While the motor control literature has traditionally focused on a slow-learning, implicit process, recent work
highlights that rapid learning and readjustment of sensorimotor skills is supported by higher-order cognitive
strategies. The proposed research focuses on these cognitive strategies, and aims to understand their operation
during health and neurological disease. Based on our prior work, we propose that strategies may reflect two
broadly-classed mechanisms: an algorithm-like strategy that seeks to simulate the outcome of an intended action
before its execution and a retrieval-like mechanism that caches previously successful strategies in a short-term
memory store.

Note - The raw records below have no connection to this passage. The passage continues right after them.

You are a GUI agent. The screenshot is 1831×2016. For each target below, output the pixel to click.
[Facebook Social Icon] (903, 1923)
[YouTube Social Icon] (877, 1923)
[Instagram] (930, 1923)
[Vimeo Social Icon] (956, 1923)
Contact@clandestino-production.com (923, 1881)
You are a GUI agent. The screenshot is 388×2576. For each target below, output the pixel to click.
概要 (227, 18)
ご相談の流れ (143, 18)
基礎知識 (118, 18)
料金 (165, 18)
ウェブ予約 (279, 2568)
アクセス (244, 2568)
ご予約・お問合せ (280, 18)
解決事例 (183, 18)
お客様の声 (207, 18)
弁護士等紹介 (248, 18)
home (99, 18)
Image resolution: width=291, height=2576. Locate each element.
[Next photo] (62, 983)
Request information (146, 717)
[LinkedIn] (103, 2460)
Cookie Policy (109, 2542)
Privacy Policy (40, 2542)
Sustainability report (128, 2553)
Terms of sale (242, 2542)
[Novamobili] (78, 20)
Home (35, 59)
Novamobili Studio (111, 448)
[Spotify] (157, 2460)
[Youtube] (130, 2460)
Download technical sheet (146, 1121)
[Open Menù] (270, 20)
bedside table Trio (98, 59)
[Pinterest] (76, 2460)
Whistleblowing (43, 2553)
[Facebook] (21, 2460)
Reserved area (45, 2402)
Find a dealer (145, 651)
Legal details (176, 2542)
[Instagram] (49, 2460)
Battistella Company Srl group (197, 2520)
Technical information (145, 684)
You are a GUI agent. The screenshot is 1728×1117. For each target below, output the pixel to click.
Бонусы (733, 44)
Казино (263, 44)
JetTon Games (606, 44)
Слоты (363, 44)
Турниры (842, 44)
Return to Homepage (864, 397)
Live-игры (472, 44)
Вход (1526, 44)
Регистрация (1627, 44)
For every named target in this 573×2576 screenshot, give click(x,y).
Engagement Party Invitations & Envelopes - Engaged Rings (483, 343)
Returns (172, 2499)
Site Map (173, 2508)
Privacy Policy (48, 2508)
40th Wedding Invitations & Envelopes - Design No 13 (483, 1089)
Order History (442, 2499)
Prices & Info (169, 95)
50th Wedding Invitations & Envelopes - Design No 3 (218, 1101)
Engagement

We will ask whether these strategies can be improved over time, if people are sensitive to their
relative costs and constraints, and if they have differential impacts on the learning of an implicit system. All
studies will be conducted with neurologically-intact participants and individuals with spinocerebellar ataxia (SCA),
allowing us to assess the extent to which the cerebellum, which is known to play a critical role in sensorimotor
learning, supports strategy use. Importantly, we will determine if different kinds of strategies may form the basis
for viable, novel rehabilitation approaches for individuals with cerebellar damage or degeneration. These
strategies may represent an untapped or underappreciated resource for improving sensorimotor skill learning in
general, as well as a potential avenue for overcoming impairments associated with damage to the cerebellum
by exploiting extracerebellar circuits and resources not recruited by protocols that emphasize only implicit
sensorimotor learning. Alternatively, it may be that cerebellar damage also has a deleterious effect on an
individual’s ability to use cognitive strategies for sensorimotor control and learning, in line with recent findings
suggesting a prominent role for the cerebellum in cognition. In order to get to the heart of these issues, we will
systematically create conditions that require learners to adopt either an algorithmic or a retrieval-based strategy
to improve performance in a sensorimotor learning task. In addition to providing a more comprehensive account
of the nature of sensorimotor learning, the findings from the proposed work could also provide useful insights for
motor rehabilitation practices following cerebellar damage and degeneration.